Another airline no longer with us is the worst-named carrier of the first decade of the 21st century: a small Ukrainian outfit called Kyiv Aircraft Repair Plant 410. I flew happily on it from Kiev to Simferopol in the Crimea. Its unfortunate demise in 2007 might have been averted had a branding consultant been summoned in time.

This week I flew from the dusty Saudi city of Tabuk to the capital, Riyadh, on an airline called Flyadeal. While the flight was fine, the name would be unappealing in an Anglophone nation, let alone an Arabic one.

A series of great brands have been swallowed up in American mergers, including Trans World Airlines (TWA) and US Air (both subsumed into American Airlines).
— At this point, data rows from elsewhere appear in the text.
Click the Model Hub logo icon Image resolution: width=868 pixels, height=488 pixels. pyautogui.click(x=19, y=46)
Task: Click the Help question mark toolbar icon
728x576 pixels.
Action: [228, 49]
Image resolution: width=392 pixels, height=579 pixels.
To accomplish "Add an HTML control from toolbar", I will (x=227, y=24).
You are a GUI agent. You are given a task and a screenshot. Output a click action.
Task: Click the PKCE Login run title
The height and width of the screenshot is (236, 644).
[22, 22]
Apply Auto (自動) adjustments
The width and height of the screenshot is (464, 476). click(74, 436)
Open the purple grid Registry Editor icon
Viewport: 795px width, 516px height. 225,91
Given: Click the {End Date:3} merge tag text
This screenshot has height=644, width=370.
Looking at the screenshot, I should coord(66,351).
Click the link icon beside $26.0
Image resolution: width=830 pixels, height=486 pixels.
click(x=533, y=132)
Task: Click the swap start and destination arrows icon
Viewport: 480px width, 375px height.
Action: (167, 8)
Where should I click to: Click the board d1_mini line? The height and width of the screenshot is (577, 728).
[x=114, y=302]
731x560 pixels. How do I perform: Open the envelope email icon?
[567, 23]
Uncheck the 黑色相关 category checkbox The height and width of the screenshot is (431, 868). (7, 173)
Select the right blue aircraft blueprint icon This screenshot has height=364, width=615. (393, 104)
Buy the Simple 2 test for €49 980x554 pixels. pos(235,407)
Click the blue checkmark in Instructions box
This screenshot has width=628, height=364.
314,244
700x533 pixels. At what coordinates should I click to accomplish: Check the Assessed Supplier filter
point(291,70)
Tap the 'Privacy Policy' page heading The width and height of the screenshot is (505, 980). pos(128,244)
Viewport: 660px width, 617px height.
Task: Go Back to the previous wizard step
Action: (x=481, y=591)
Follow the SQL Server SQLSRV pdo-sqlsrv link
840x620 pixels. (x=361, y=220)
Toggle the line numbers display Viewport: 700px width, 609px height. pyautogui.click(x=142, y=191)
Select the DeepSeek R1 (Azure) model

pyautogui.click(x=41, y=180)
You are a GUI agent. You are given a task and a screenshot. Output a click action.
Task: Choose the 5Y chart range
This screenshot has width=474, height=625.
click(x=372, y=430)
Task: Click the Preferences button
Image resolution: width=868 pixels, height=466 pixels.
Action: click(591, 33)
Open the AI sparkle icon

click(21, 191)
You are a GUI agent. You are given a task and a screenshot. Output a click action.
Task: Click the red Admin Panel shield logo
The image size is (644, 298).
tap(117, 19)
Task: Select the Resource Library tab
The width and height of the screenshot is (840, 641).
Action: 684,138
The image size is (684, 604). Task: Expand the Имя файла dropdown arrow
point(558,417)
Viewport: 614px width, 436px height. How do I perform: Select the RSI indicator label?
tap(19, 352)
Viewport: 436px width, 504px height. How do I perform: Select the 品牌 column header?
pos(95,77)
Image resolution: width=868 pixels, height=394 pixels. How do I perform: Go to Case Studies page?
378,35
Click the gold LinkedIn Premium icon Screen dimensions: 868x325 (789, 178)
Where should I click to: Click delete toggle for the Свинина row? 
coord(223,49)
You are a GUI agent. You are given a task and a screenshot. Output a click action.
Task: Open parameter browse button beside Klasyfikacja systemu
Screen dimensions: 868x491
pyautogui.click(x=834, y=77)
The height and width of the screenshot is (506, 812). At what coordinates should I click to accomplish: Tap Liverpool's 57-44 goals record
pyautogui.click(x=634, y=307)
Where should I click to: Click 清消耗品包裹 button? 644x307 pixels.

People Express was consumed by Continental, itself now part of United. Continental was, in its later years, highly intercontinental. In contrast, a dodgy Colombian outfit called itself Intercontinental, even though it went no further than short hops from its Bogota base.

Some large, successful carriers do not have ideal brands: Alaska Airlines is odd title for an airline mostly serving the states of California, Oregon and Washington.

But the 2020s now have a clear contender: the Mumbai-based no-frills airline Go First. I was astonished to spot this carrier at Riyadh airport on Monday night.

“The Airline Where You Come First,” is the slogan. What could possibly, er, go wrong? First, passengers may have inflated expectations of the likely onboard comfort.

Next, I hope the airline’s call sign – as used to contact air-traffic controllers – is not its name. Imagine the confusion if two planes are queuing: “Go first, go second…”

Go First does not yet serve Nepal, a nation that Faye Harland remembers fondly from an airline brand perspective. She says she “very much enjoyed flying Yeti Airlines from Pokhara to Kathmandu”.

To which Adrian Brown responded: “But surely the service was abominable?”